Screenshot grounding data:
********************

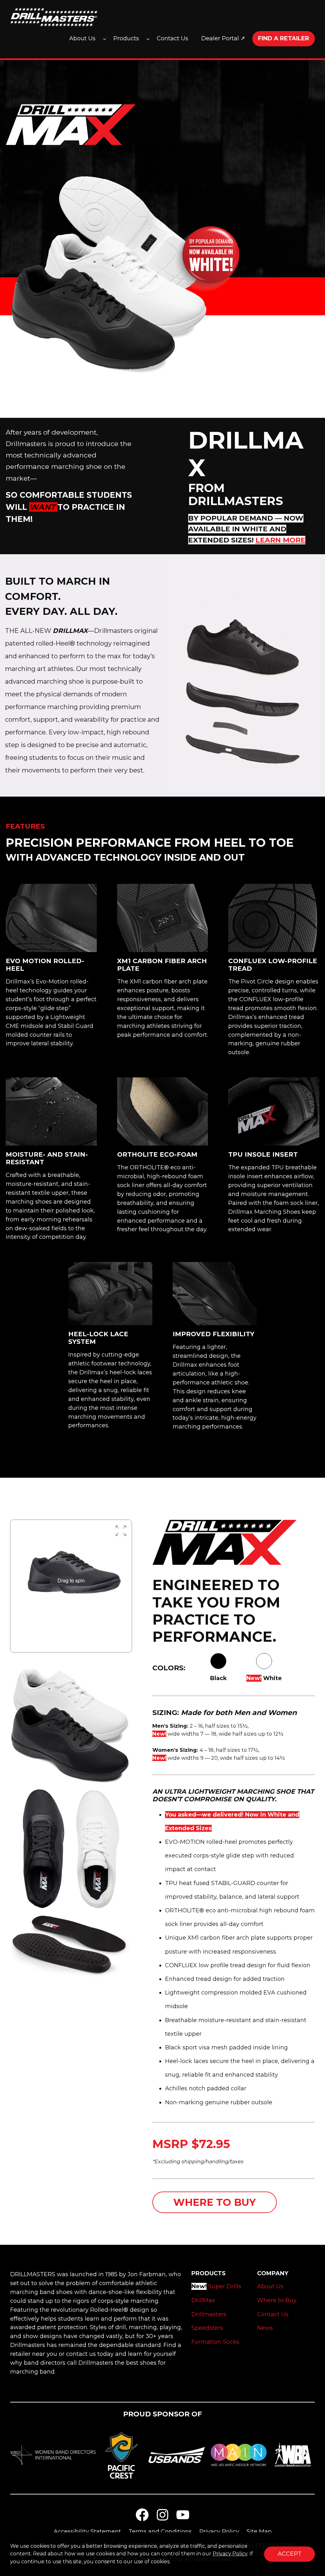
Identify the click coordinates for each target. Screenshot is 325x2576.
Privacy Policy (230, 2554)
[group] (71, 1580)
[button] (120, 1530)
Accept (290, 2553)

********************

Would you set down the records exactly, with no pictures included?

• **Reply**
Identify the click coordinates for each target. Screenshot is 325x2576.
Privacy Policy (230, 2554)
[group] (71, 1580)
[button] (120, 1530)
Accept (290, 2553)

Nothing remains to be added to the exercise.